Straube: Shift in thinking needed for policymakers to embrace m-health

Telehealth and health information technology are two of the biggest areas ripe for change given their importance to the Centers for Medicare & Medicaid Services, Dr. Barry Straube, the center's medical director, told an audience of more than 100 people attending FierceMobileHealthcare's executive breakfast focusing on telemedicine this morning. Straube, whose office is responsible for, among other things, national Medicare coverage decisions and regulations defining quality standards for healthcare facilities, believes the timing has just as much to do with Congressional approval as anything else. 

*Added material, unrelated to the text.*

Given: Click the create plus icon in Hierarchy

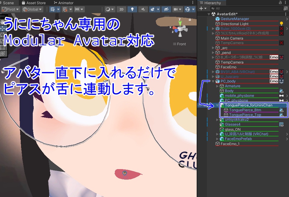Looking at the screenshot, I should [x=201, y=8].
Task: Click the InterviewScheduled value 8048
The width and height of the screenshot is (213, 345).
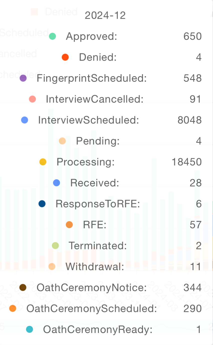Action: click(189, 120)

"We've been given authority under the HITECH portion of the American Recovery and Reinvestment Act of 2009 to provide incentives for adoption of and meaningful use of electronic health records," said Straube, who was among five panelists at the event. "That's something that's very important for folks to understand; before we can do certain things, we need to have congressional authority to do so and, more importantly, the funding to do so." 

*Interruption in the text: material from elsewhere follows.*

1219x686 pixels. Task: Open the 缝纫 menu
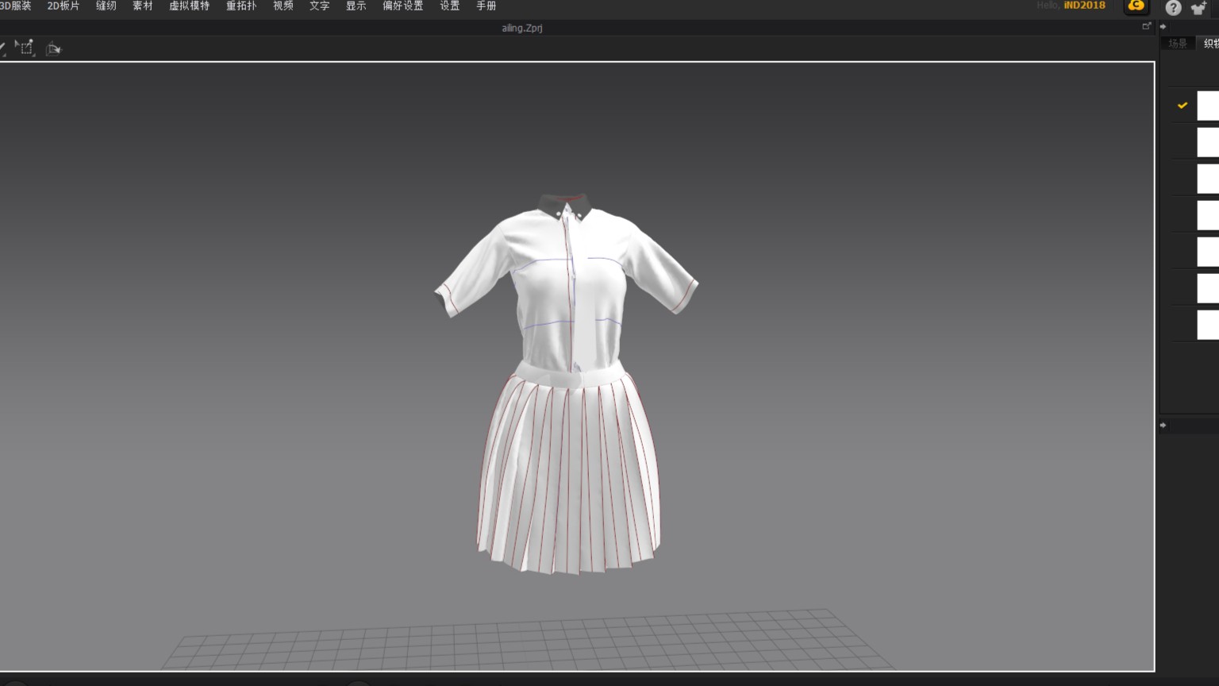(106, 6)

Straube, echoing the sentiments of Dr. Adam Darkins, chief consultant for care coordination at the Department of Veterans Affairs and another panelist, said he still believes that more needs to be done to convince policymakers of the cultural change healthcare is going through. According to Darkins, the emphasis is moving away from care at brick-and-mortar buildings, especially with the increase in chronic conditions being treated. 

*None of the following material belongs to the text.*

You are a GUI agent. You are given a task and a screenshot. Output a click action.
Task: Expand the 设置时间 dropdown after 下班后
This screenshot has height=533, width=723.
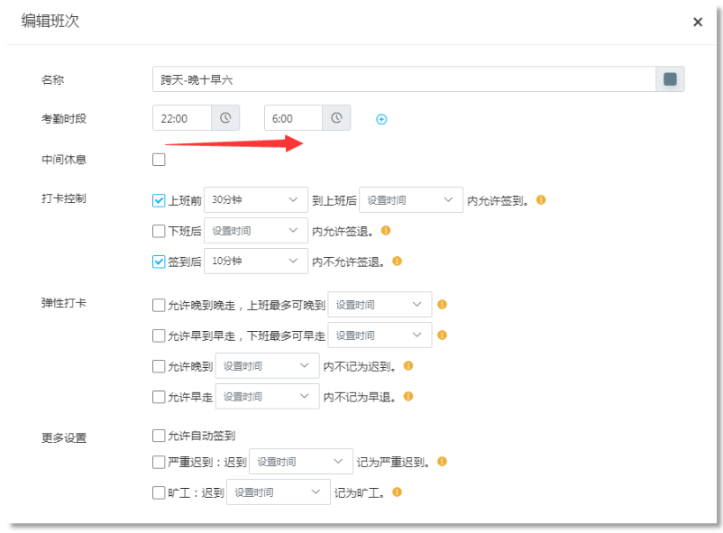[256, 231]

"Like a factory...you brought the people, the capital and the resources there to once place," Darkins said. "That was probably appropriate when the majority of issues being dealt with were acute and life threatening, as opposed to now." Most people have chronic conditions, he said, where getting them into an institution for treatment isn't the issue, but deciding whether they need physical care in the first place is.

"The real challenge," Darkins continued, "is that healthcare organizations around the world are very much based upon the physical presence of a patient." 

Straube though, was quick to point out that such a shift in thinking would be reliant upon "proved health outcomes." 

"I think from the CMS perspective, if we're going to cover something, that something has to be reasonable and necessary," he said.